Mientras estemos en este mundo siempre existirá la cizaña. Sin embargo, en medio de la maldad Dios te sembró como trigo para que tus frutos sean de bien y no de mal.

“El campo es el mundo; la buena semilla son los hijos del reino, y la cizaña son los hijos del malo. El enemigo que la sembró es el diablo…”  Mateo‬ ‭13:38-39‬.

Nadie puede cambiar el género de una semilla. Tus frutos evidencian si eres un trigo que alimenta a los demás o una cizaña que hace daño a quienes le rodean.

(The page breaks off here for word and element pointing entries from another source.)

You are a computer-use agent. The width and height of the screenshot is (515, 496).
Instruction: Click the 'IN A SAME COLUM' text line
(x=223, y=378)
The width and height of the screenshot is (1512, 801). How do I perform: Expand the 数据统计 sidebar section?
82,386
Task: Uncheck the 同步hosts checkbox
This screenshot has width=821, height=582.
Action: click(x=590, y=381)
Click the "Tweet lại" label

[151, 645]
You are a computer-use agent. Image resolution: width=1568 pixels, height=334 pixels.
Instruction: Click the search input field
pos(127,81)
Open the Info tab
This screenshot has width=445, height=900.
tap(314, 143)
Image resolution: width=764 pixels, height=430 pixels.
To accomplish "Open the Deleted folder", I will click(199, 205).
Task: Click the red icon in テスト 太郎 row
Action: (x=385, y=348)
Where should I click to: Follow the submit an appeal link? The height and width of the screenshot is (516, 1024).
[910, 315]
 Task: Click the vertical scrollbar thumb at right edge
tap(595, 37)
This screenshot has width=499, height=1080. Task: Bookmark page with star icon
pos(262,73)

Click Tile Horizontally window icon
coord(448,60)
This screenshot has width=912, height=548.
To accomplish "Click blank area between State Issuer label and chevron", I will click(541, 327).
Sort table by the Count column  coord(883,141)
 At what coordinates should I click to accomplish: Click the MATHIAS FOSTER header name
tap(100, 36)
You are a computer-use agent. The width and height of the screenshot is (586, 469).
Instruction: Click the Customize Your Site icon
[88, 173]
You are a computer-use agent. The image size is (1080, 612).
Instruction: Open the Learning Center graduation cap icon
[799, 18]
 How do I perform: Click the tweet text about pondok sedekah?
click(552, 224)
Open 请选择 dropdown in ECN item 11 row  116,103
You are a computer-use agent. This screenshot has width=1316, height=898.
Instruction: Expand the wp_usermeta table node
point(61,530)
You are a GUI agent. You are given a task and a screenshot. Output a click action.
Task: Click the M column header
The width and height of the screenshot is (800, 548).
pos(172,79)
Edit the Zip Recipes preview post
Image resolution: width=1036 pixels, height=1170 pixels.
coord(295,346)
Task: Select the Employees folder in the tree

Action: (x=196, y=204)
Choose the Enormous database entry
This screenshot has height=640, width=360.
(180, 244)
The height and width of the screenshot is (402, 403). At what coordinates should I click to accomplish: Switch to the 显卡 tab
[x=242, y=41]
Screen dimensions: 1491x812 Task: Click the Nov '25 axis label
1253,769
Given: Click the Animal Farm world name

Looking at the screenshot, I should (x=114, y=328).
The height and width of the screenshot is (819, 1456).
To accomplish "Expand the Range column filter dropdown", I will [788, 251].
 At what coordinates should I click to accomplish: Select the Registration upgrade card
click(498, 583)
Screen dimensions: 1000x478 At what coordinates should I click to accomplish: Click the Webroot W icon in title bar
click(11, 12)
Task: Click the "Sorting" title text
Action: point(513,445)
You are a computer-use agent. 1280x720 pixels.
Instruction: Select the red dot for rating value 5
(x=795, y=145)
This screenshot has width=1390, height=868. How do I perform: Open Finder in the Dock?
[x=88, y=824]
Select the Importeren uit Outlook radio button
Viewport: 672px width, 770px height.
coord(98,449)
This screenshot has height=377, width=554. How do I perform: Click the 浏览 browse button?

El trigo y la cizaña son muy idénticos pero en su esencia bastante diferentes ya que, la cizaña posee una sustancia venenosa que tiene el potencial de envenenar a cualquier ser viviente; sin embargo el trigo produce un grano que alimenta y da vida.

De lo que abunda en tu corazón y demuestras con tus acciones determina si eres el trigo plantado por el Señor para dar frutos de bendición o si eres una cizaña plantada por el maligno que envenena y produce muerte.

Ciertamente todos nacemos bajo la influencia del mal; sin embargo esa es la razón por la cual Jesús se encontró contigo; para cambiar en ti la naturaleza caída, venenosa, pecaminosa y llena de maldad por una nueva naturaleza sana, pura, que da vida y produce frutos de bendición.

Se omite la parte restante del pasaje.